DÈS LE MOYEN AGE,une sentinelle
de maisons fortes monte la garde... (2)
Sandar
II est aujourd'hui impossible d'imaginer le domaine primitif tant les bâtiments ont été transformés au cours du temps. Ancien fief de Rodulfe de Mont d'Or puis des Sires de Beaujeu (attirés par les forêts giboyeuses alentour), le domaine de Sandar est acquis au début du XVIIème siècle par l'épicier C. Poculot, dont l'un des gendres est seigneur de la Barollière.
A la fin du siècle, un autre de ses gendres, C.Pellot, cède le château au juge des gabelles C. Barancy, dont les armes figurent encore sur une croix de procession dans le hameau du Mathias.

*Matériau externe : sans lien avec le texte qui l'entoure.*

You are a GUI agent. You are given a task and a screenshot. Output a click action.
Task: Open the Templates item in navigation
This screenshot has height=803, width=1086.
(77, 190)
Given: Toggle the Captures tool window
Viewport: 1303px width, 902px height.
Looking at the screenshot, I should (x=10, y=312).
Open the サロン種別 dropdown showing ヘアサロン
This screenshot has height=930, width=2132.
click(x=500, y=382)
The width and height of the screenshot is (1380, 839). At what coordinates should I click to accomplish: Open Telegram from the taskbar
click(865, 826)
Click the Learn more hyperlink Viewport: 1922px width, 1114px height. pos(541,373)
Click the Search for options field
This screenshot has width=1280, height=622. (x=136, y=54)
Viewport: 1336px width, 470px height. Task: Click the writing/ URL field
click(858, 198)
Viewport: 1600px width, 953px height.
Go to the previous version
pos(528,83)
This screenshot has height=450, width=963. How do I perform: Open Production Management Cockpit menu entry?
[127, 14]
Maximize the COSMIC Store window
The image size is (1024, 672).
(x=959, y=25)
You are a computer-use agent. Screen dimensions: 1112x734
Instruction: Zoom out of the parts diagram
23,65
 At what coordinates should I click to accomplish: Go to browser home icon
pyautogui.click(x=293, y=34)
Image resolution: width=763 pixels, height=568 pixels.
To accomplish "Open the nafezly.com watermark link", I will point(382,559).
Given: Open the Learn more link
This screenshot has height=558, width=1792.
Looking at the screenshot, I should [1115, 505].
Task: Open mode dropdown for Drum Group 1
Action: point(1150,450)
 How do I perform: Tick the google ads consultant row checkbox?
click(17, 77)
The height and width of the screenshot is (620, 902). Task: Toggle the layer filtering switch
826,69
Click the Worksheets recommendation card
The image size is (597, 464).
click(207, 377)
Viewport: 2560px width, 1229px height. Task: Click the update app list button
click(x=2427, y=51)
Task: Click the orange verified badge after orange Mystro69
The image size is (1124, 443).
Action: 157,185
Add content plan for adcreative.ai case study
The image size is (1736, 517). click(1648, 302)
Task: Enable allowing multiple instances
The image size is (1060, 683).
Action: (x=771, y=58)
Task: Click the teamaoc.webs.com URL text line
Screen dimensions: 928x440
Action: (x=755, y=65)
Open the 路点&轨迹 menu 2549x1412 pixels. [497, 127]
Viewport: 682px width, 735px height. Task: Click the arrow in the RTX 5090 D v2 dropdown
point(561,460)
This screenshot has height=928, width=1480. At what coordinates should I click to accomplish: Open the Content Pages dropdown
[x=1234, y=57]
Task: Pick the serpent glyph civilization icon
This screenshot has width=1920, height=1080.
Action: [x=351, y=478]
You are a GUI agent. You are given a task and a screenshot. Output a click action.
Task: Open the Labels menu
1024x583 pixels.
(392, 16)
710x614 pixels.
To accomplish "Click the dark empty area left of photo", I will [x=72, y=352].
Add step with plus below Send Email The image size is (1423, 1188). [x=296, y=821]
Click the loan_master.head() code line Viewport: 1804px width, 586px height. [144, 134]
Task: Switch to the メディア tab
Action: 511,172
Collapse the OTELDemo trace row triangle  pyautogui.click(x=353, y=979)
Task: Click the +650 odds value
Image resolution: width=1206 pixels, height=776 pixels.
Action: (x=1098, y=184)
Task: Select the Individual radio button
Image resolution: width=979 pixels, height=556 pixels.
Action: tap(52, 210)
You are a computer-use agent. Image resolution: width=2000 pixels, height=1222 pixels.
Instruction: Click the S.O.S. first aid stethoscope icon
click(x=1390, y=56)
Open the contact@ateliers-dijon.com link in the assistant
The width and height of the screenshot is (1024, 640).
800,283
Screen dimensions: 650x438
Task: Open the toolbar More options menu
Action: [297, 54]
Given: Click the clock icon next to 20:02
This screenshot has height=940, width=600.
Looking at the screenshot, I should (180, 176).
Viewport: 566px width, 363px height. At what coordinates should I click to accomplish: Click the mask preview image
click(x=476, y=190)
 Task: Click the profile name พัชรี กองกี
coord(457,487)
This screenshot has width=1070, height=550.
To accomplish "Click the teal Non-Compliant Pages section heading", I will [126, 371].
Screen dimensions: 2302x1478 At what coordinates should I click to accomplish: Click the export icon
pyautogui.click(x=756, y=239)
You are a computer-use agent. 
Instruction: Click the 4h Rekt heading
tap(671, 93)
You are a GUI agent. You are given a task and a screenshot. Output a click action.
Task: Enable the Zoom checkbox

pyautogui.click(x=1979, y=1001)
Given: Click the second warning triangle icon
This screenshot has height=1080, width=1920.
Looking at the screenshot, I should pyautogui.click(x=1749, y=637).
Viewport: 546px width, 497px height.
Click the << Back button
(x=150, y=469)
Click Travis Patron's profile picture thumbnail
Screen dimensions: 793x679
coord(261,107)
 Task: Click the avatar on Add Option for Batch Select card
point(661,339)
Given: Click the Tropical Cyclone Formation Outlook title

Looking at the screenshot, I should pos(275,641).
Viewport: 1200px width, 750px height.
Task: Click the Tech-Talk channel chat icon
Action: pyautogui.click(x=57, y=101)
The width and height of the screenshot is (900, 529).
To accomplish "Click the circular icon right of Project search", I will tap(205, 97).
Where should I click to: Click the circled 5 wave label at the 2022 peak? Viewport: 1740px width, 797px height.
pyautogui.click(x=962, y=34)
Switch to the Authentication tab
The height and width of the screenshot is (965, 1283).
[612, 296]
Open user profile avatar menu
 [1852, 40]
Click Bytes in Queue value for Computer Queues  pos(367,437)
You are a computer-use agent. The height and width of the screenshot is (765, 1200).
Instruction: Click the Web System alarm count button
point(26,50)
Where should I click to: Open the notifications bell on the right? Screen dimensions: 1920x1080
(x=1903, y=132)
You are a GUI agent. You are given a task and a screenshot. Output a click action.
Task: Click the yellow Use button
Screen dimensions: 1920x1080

Cette époque est marquée par plusieurs remaniements, à commencer par la construction du grand bâtiment donnant à l'Est, cantonné d'un pavillon carré. Par la suite, en 1842, M.Gonin fait relier celui-ci à la tour Nord, correspondant vraisemblablement à l'ancien donjon tronqué et coiffé d'une balustrade situé à droite de l'entrée, flanqué à la fin du siècle d'une chapelle néo-gothique. A l'angle Nord-Est, une échauguette (tourelle en encorbellement protégeant les abords d'un mur) défendait l'aile Est aujourd'hui disparue. Le vaste domaine de 50 ha est devenu en 1896 le siège d'un Institut agricole à la faveur du legs de Mme Michel-Perret.